Continue the passage on oral tradition and memory in early Christian transmission, picking up after its final sentence.

__Page excerpt__:
*** Begin section ***

Moreover, laboratory experiments usually utilize single chains of transmission which primarily deal with semantic memory (which is basically memory concerning general knowledge and concepts). The context in which actual remembering occurs, however, relates more to “net” transmission and communal/group memory. (Keener, Christobiography 410 cf. n. 44)


The cultural memory expert David C. Rubin describes the difference between net and chain transmission:


For a single individual, the chain would have a single line leading in and a single line leading out. In contrast, for a single individual, the net would have an indefinite number of lines leading in and out. . . . That is, the difference between chains and nets is that in a chain an individual hears only one version and transmits it to only one other person, whereas in a net individuals can hear and combine many versions before passing on their own version any number of times to any number of people…[thus] [t]he changes that occur when a passage is transmitted from person to person are much greater in psychology experiments than they are in oral traditions. [5]





[6]



The latter model produces a more stable transmission. Again David C. Rubin says:


The main advantage of a net over a chain is that if the version transmitted by one singer omits parts or introduces changes that are outside the tradition, then other versions can be substituted for these lapses. . . . Multiple versions from many sources serve another purpose. They allow a listener to learn the range of acceptable variation...transmission in oral traditions . . . is much more complex and much more conducive to stable transmission. [7]



In fact, one could point out that oral tradition is specifically designed to counter the weaknesses of memory. For example, oral transmission allows for more overlearning, spaced practice, and recitation (Keener Christobiography, 410). Additionally, oral tradition relies on cues and constraints such as rhythm, meaning, imagery, and sound that strengthen the stability. [8]


Additionally, Jesus and his disciples preached publicly to many people, not a few isolated people secretly spreading teachings. Those in the audience who misunderstood the tradition had both original eyewitnesses in leadership roles into the 50s (Gal. 1:18-19; 2:9; 1 Cor. 1:12;3:22;9:5; 15:5) and delegates (Acts 6:6; 14:23; 2 Tim. 2:2; Tit 1:5; James 5:14; Gal. 6:6; 1 Thess. 5:12-13; 1 Pet. 5:5; 3 John 9) to correct them. Tradition core to the early Christian community would not be treated as mere “party games.”

*** End section ***

__Extracted entries__:
*** Begin section ***

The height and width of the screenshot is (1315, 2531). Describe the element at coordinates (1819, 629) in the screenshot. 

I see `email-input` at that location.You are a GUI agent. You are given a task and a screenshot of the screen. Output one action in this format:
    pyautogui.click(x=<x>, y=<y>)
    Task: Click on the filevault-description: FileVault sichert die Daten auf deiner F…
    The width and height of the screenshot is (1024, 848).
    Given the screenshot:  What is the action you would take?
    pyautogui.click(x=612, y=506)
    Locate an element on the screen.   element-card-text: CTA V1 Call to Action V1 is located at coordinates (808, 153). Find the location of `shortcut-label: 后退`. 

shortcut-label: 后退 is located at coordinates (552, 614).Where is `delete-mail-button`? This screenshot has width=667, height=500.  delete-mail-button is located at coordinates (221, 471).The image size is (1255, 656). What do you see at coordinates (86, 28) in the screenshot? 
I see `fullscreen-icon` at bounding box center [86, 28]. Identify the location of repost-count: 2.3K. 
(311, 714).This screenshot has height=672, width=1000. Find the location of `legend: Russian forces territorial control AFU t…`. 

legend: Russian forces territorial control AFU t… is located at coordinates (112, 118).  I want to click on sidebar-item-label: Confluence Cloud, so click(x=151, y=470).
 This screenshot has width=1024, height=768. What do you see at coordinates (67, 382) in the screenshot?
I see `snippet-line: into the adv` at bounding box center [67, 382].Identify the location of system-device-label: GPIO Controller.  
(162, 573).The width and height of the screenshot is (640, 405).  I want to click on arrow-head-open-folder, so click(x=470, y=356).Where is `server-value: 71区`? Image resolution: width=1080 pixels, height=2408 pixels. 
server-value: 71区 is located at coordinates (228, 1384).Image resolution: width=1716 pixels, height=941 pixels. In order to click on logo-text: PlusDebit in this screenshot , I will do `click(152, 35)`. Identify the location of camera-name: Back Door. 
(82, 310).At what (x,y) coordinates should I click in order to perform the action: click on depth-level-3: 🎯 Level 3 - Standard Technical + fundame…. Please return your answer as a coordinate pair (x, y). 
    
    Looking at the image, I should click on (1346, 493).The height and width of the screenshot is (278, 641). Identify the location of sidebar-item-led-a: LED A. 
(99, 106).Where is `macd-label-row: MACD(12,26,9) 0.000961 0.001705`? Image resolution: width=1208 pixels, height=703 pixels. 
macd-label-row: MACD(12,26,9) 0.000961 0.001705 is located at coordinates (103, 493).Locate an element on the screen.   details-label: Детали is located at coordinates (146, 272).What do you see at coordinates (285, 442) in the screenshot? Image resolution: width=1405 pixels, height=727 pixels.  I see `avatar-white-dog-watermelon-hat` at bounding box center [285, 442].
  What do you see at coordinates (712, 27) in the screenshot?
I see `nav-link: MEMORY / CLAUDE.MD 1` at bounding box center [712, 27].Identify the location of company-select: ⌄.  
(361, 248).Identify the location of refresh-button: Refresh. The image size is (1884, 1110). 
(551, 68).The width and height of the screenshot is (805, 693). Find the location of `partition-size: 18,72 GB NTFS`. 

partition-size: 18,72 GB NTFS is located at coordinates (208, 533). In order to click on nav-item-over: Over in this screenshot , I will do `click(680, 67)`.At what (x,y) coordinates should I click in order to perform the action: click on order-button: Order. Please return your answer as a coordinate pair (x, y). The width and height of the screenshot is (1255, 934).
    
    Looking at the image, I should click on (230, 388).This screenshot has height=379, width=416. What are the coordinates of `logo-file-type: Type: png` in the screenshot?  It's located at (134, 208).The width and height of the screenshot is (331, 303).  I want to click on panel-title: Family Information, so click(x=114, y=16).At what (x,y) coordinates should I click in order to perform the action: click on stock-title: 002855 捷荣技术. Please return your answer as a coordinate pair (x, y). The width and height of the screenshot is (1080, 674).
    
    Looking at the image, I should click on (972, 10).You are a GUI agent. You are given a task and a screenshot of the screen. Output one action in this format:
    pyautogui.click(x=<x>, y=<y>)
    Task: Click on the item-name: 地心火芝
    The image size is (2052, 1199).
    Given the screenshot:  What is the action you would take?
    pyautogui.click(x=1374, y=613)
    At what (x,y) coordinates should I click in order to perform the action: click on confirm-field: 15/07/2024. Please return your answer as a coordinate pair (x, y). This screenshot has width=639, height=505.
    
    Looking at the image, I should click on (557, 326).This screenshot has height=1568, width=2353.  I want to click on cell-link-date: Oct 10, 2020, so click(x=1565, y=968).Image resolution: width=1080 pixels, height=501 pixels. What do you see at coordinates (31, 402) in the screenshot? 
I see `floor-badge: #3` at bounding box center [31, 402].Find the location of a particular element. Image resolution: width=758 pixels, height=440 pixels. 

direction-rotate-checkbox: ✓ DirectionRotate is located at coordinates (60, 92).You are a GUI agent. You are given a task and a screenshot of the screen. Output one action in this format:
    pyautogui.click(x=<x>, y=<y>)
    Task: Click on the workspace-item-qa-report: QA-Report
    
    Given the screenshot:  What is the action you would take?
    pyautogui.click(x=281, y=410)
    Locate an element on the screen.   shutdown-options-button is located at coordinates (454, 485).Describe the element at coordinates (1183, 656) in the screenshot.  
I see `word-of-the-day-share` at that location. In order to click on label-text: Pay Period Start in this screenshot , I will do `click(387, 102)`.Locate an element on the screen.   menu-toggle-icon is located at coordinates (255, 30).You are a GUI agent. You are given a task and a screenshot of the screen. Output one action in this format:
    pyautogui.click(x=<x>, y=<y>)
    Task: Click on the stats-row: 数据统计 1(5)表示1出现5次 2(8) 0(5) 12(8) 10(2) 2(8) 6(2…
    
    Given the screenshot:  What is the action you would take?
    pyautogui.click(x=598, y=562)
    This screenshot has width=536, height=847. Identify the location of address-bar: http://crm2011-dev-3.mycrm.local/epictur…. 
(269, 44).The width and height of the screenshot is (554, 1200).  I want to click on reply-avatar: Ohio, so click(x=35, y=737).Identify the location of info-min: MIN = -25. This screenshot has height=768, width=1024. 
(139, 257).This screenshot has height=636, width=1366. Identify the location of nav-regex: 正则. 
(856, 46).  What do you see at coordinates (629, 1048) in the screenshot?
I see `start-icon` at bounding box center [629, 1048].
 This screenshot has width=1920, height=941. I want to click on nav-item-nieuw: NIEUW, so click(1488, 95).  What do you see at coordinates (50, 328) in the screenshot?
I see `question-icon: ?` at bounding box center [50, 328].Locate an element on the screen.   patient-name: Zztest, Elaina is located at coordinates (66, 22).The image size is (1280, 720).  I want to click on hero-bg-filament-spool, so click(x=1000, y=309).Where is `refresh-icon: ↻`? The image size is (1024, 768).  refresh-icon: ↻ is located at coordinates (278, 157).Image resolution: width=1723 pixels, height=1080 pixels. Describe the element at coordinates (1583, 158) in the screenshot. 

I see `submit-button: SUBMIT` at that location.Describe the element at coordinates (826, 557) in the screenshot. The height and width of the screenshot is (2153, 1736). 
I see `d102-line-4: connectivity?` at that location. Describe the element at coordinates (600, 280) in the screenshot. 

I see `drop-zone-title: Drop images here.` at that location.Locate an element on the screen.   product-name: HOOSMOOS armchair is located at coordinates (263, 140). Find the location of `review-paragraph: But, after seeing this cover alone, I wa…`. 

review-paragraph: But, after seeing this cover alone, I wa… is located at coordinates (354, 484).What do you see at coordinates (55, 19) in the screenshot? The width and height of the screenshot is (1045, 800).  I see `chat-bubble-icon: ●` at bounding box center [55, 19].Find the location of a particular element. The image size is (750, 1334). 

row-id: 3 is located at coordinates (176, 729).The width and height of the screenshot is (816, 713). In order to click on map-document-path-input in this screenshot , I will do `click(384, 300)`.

*** End section ***

__Result__:
[1]  Ehrman, Bart D. Jesus Interrupted: Revealing the Hidden Contradictions in the Bible. HarperOne, 2010., 146-47.

[2] Ehrman, Bart D. Jesus before the Gospels: How the Earliest Christians Remembered, Changed, and Invented Their Stories of the Savior. HarperOne, 2016., 75-76, 92-94, 139-48. cf. Schacter, Daniel. The Seven Sins of Memory: How the Mind Forgets and Remembers. Houghton Miffin, 2001.,112-38.; Loftus, Elizabeth. “Planting Misinformation in the Mind: A Thirty-Year Investigation of the Malleability of Memory.” Learning and Memory. vol 12, no. 4, 2005, pp. 361-66.; Neisser, Ulrich. “John Dean’s Memory: A Case Study.” Cognition. vol 9, no. 1, 1981, pp. 1-22.

[3] Ehrman, Bart D. Jesus before the Gospels. HarperOne, 2016.,137.; Bartlett, Frederic. Remembering: A Study in Experimental and Social Psychology. Cambridge University Press, 1995 [reprint 1932]., 63-83.

[4]  Kirk, Alan. “Ehrman, Bauckham and Bird on Memory and the Jesus Tradition.” Journal for the Study of the Historical Jesus. vol 15, 2017, pp. 92.

[5]  Rubin, David C. Memory in Oral Traditions: The Cognitive Psychology of Epic, Ballads, and Counting-Out Rhymes. Oxford University Press, 1995., 134.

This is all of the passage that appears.